§ **Selected extract**
· · · ·

Adups said that it had destroyed all information collected from Blu phones. “Today there is no Blu device that is collecting that information,” Ohev-Zion said.
It is not the first time Adups have raised the ire of an American tech giant. Google, Android’s primary developer, instructed the Chinese firm to remove its surveillance tools from phones that shipped with the Google Play Store.
It is unclear which devices are vulnerable. So far, the company has declined to publish a list of affected phones and it said that there was not an easy way for customers to determine whether or not their devices contained Adups’ monitoring software. A representative for the company told The New York Times that it was incumbent on phone manufacturers, not Adups, to inform users that their personal information was being collected.

· · · ·

§ **Provided data**
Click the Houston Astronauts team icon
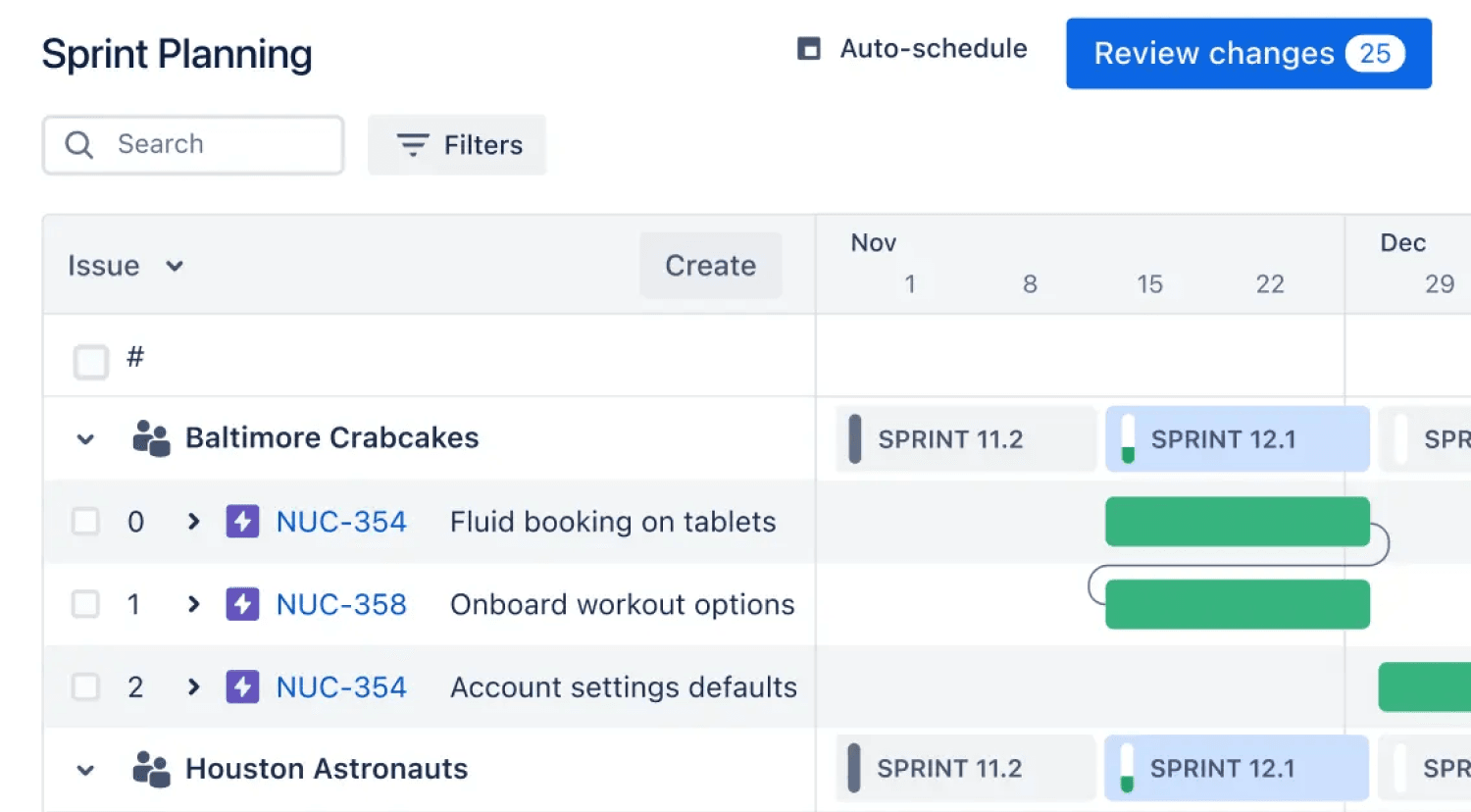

· · · ·

§ **Apply what you read**
A) Reproduce the Adups passage between "Adups said that" and "was being collected.", inclusive.
B) Resume the passage on Adups and Blu phones from its last sentence.

§ **Answers to the exercises**
A)
Adups said that it had destroyed all information collected from Blu phones. “Today there is no Blu device that is collecting that information,” Ohev-Zion said.
It is not the first time Adups have raised the ire of an American tech giant. Google, Android’s primary developer, instructed the Chinese firm to remove its surveillance tools from phones that shipped with the Google Play Store.
It is unclear which devices are vulnerable. So far, the company has declined to publish a list of affected phones and it said that there was not an easy way for customers to determine whether or not their devices contained Adups’ monitoring software. A representative for the company told The New York Times that it was incumbent on phone manufacturers, not Adups, to inform users that their personal information was being collected.

B)
ZTE USA released a statement to press in November. “We confirm that no ZTE devices in the U.S. have ever had the Adups software cited in recent news reports installed on them, and will not,” it said. “ZTE always makes security and privacy a top priority for our customers. We will continue to ensure customer privacy and information remain protected.”
The United States Department of Homeland Security is expected to publish a report on the incident. Kryptowire, an agency contractor, provided its findings to the department prior to publication. “[The agency] was recently made aware of the concerns discovered by Kryptowire and is working with our public and private sector partners to identify appropriate mitigation strategies,” a spokesperson for Homeland Security told The New York Times.